Câmara de Vereadores de Guaíba

PARECER JURÍDICO

PROCESSO : Projeto de Lei do Executivo n.º 001/2020
PROPONENTE : Executivo Municipal
     
PARECER : Nº 015/2020
REQUERENTE : #REQUERENTE#

"Institui o Calendário de Eventos do Município de Guaíba para o exercício de 2020"

1. Relatório:

O Executivo Municipal apresentou o Projeto de Lei nº 001/2020 à Câmara Municipal, objetivando instituir o Calendário de Eventos do Município de Guaíba para o exercício de 2020. A proposta foi encaminhada à Procuradoria pela Presidência para análise nos termos do artigo 105 do Regimento Interno.

2. Parecer

O artigo 18 da Constituição Federal de 1988, inaugurando o tema da organização do Estado, prevê que “A organização político-administrativa da República Federativa do Brasil compreende a União, os Estados, o Distrito Federal e os Municípios, todos autônomos, nos termos desta Constituição.” O termo “autonomia política”, sob o ponto de vista jurídico, congrega um conjunto de capacidades conferidas aos entes federados para instituir a sua organização, legislação, administração e governo próprios.

A autoadministração e a autolegislação, contemplando o conjunto de competências materiais e legislativas previstas na Constituição Federal para os Municípios, é tratada no artigo 30 da Lei Maior, nos seguintes termos:

Art. 30. Compete aos Municípios:

I - legislar sobre assuntos de interesse local;

II - suplementar a legislação federal e a estadual no que couber;

III - instituir e arrecadar os tributos de sua competência, bem como aplicar suas rendas, sem prejuízo da obrigatoriedade de prestar contas e publicar balancetes nos prazos fixados em lei;

IV - criar, organizar e suprimir distritos, observada a legislação estadual;

V - organizar e prestar, diretamente ou sob regime de concessão ou permissão, os serviços públicos de interesse local, incluído o de transporte coletivo, que tem caráter essencial;

VI - manter, com a cooperação técnica e financeira da União e do Estado, programas de educação infantil e de ensino fundamental; (Redação dada pela Emenda Constitucional nº 53, de 2006)

VII - prestar, com a cooperação técnica e financeira da União e do Estado, serviços de atendimento à saúde da população;

VIII - promover, no que couber, adequado ordenamento territorial, mediante planejamento e controle do uso, do parcelamento e da ocupação do solo urbano;

IX - promover a proteção do patrimônio histórico-cultural local, observada a legislação e a ação fiscalizadora federal e estadual.

Com efeito, a CF/88 fortaleceu a autonomia dos municípios, no ensinamento de Celso Ribeiro Bastos, emprestando a estes entes quatro competências particularmente significativas: 1) auto-organização, através da Lei Orgânica Municipal; 2) autogoverno, através da eleição de prefeito e vereadores; 3) autolegislação, através da capacidade de editar leis locais próprias ou legislação suplementar às leis estaduais e federais; 4) autoadministração ou autodeterminação, através da administração e prestação de serviços de interesse local.

A medida que se pretende instituir se insere, efetivamente, na definição de interesse local, porque diz respeito aos eventos de natureza turística, cultural e desportiva no estrito âmbito do Município de Guaíba para o exercício de 2020.

A iniciativa para a deflagração do processo legislativo, por sua vez, está adequada, já que o projeto trata da fixação de calendário oficial dos eventos a serem realizados pelo Poder Executivo no exercício de 2020, o que envolve as matérias de organização administrativa, planejamento e execução de serviços públicos.

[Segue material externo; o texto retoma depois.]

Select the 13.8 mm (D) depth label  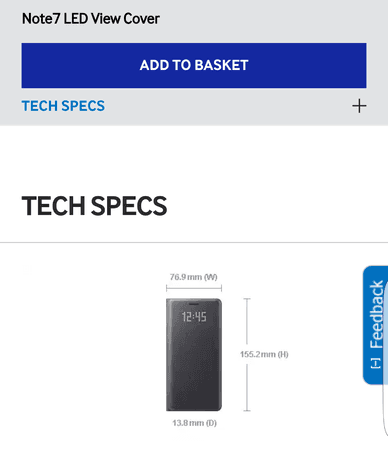tap(194, 423)
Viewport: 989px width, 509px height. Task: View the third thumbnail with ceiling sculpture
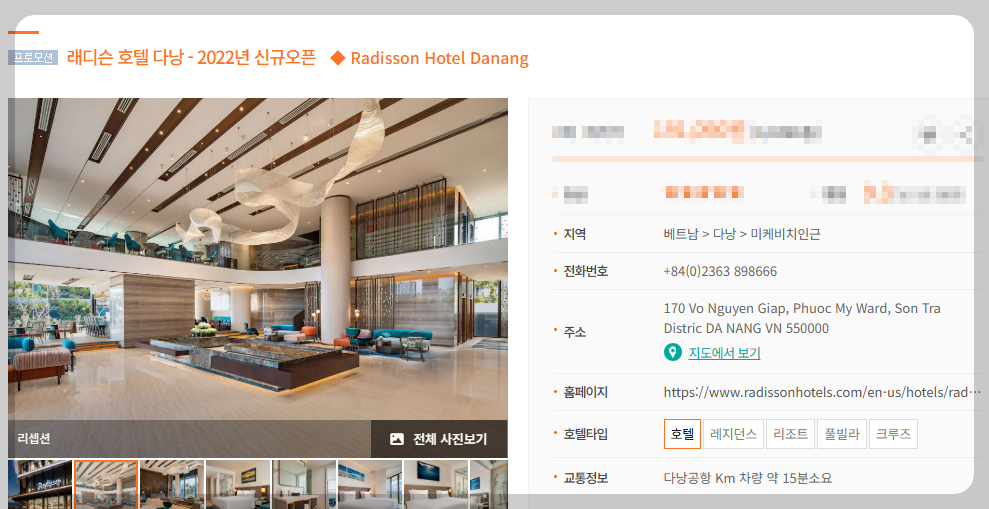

Nesse ponto, é importante salientar que, de acordo com o artigo 61, § 1º, II, “b”, da CF/88, são de iniciativa privativa do Chefe do Executivo as propostas que versem sobre organização administrativa, o que é reforçado, em âmbito municipal, pelo disposto no artigo 52, inc. VI e X, da Lei Orgânica Municipal:

Art. 52 - Compete privativamente ao Prefeito:

(...)

VI – dispor sobre a organização e o funcionamento da Administração Municipal, na forma da Lei;

(...)

X – planejar e promover a execução dos serviços públicos municipais;

Em Guaíba, o calendário oficial de eventos é reavaliado anualmente, tendo sido aprovado, no ano de 2019, pela Lei Municipal nº 3.751, de 1º de fevereiro de 2019, a qual, como já foi dito, é de iniciativa do Prefeito enquanto responsável pelas questões relacionadas à organização administrativa e à execução dos serviços públicos. O anexo único à Lei nº 3.751/19 detalha, mês a mês, os eventos realizados pelo Município, o que novamente ocorre através da proposta em análise, a qual apresenta, em documento próprio, todos os eventos culturais, turísticos e esportivos planejados pelo Poder Executivo.

Em relação à matéria de fundo, não há qualquer óbice à proposta. A respeito disso, vale destacar que o artigo 215 da Constituição Federal refere que: “O Estado garantirá a todos o pleno exercício dos direitos culturais e acesso às fontes de cultura nacional, e apoiará e incentivará a valorização e a difusão das manifestações culturais.” O seu § 2º, por sua vez, menciona: “A lei disporá sobre a fixação de datas comemorativas de alta significação para os diferentes segmentos éticos nacionais”.

Igualmente, no que concerne ao turismo, o artigo 180 da CF/88 é claro ao referir que “A União, os Estados, o Distrito Federal e os Municípios promoverão e incentivarão o turismo como fator de desenvolvimento social e econômico.” A CE/RS, por sua vez, estabelece, no artigo 240, que “O Estado instituirá política estadual de turismo e definirá as diretrizes a observar nas ações públicas e privadas, com vista a promover e incentivar o turismo como fator de desenvolvimento social e econômico.” A Lei Orgânica de Guaíba, por fim, preceitua competir ao Município, concorrentemente com a União ou o Estado, ou supletivamente a eles, “incentivar o comércio, a indústria, a agricultura, o turismo e outras atividades que visem ao desenvolvimento econômico (artigo 9º, inc. XI).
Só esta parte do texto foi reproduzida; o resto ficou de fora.